The Implications Of Slowing Population Growth

The power lies at the intersections. When I first started using the term “Combinatorial”, people thought I was making words up. Although I would like to take credit for the word, I first came across it when reading The Second Machine Age, a fascinating book by Andrew McAfee and Eric Brynjolfsson. In a post from 2015, I explored several possible combinations that represented disruptive power. A visual from that post attempted to show how science and technology spawned a number of several scenarios, using two curved lines, one for science and technology, and the other for scenarios. As the building blocks combined across the curves, the world would transform.

In the core visual, societal factors enter the picture and combine with the curved lines. The intersections illuminate the future at some level. An example of societal intersections can be found in a recent article on America’s slowing population growth.

The big picture: Fewer people means fewer workers to support an aging population, fewer innovators with new ideas, less economic growth — and more of one thing: political fights over a shrinking pie.

Bryan Walsh – America’s slowing population growth puts limits on its future

Mr. Walsh provides data from the census board indicating that between 2010-2020, the U.S. population grew at its slowest rate since the Great Depression and the second-slowest rate in any decade since the country’s founding. According to data from the CDC, birth rates have fallen for the sixth straight year. Therefore, the population cannot grow based on births alone. This is a global phenomenon, as an aging society is converging with dropping fertility rates to introduce challenges in this decade – intersections. Falling population growths introduce these challenges across economic, geopolitical, and societal domains. The intersection of living longer with less workers to support the elderly is a societal challenge.

There will be excess capital sloshing around the global economy, keeping interest rates low and making it more difficult to save for retirement.

Jesse Edgerton – JPMorgan senior economist

The article points to another implication of a falling population – a reduced ability to innovate. Less people generate less ideas, as described in this Article on the economics of falling populations (although ideas are not contained within the borders of a nation these days). This leads to yet another intersection – immigration. Per the article, the U.S. has this option, which China (in a similar population decline) does not. The role of immigration in U.S. population growth is clear in the numbers; the country would have 40 million less people without it. Demand to migrate to the U.S is still high – and if forced migrations due to climate change advance as expected, that demand will only increase.

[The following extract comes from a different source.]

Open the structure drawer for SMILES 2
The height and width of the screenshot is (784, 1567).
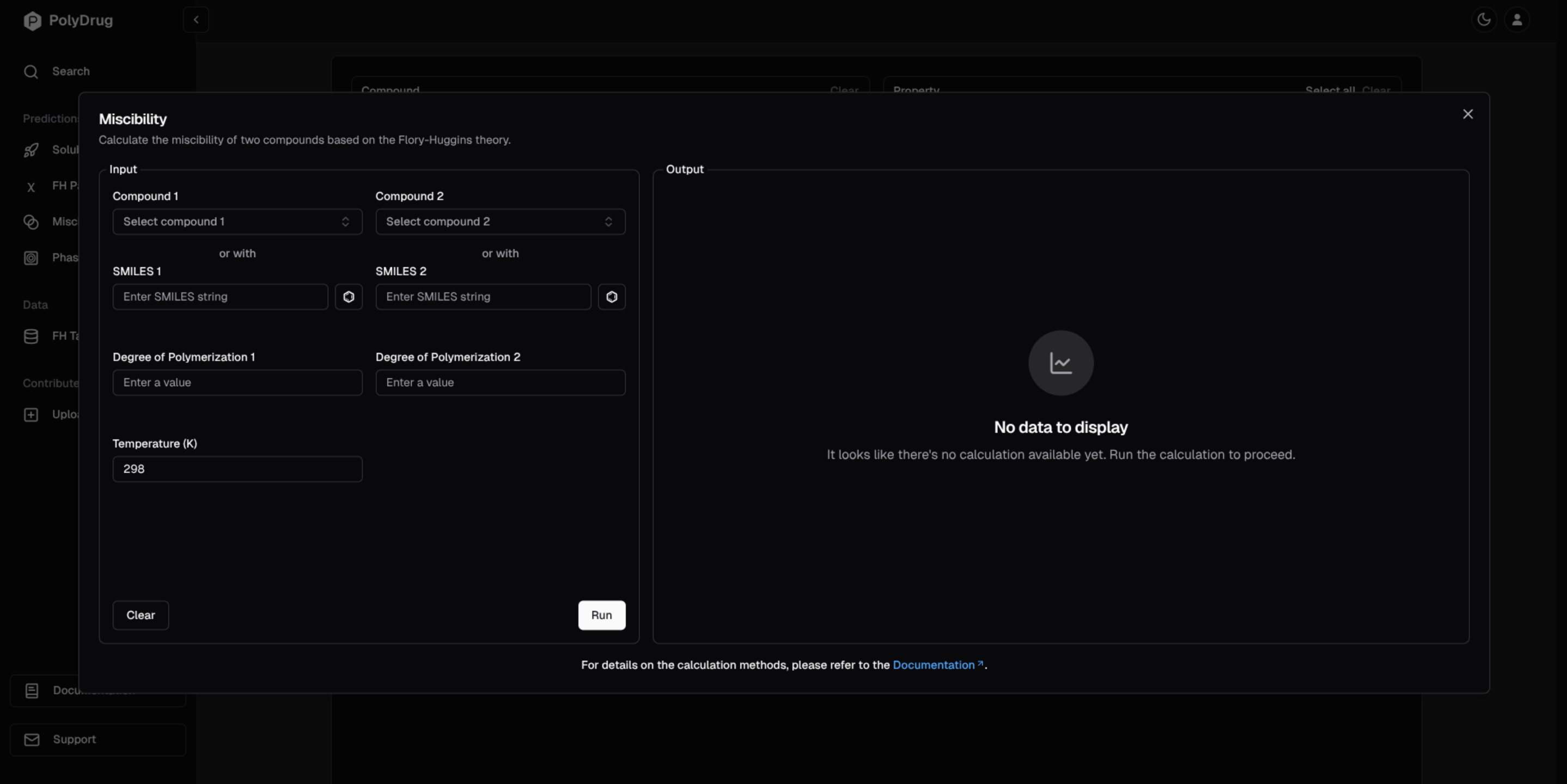tap(611, 297)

The average age of immigrants is more than seven years younger than the median American, which means they’re in a demographic position to bolster the workforce for decades and have more children of their own.

Bryan Walsh – America’s slowing population growth puts limits on its future

The article quotes a report from the National Immigration Forum that increasing net immigration levels by at least 37%, or approximately 370,000 additional immigrants per year, would prevent the U.S. from falling into a “demographic deficit.” What this discussion about intersections makes clear, is that we cannot view any one issue in isolation. Preconceived notions do not help solve for the challenges that these intersections drive. Said another way: beliefs about a given area could turn to obstacles when confronted with the dynamics of intersections. Allowing ourselves to think differently is of paramount importance.